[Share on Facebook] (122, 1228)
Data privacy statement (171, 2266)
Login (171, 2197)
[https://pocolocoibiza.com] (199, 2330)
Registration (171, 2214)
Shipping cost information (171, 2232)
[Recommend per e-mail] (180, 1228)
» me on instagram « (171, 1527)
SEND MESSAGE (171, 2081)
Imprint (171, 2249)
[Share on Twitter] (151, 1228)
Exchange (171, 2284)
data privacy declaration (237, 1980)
====
Write the records out again. Each one must match exactly.

Response to this task »
[Share on Facebook] (122, 1228)
Data privacy statement (171, 2266)
Login (171, 2197)
[https://pocolocoibiza.com] (199, 2330)
Registration (171, 2214)
Shipping cost information (171, 2232)
[Recommend per e-mail] (180, 1228)
» me on instagram « (171, 1527)
SEND MESSAGE (171, 2081)
Imprint (171, 2249)
[Share on Twitter] (151, 1228)
Exchange (171, 2284)
data privacy declaration (237, 1980)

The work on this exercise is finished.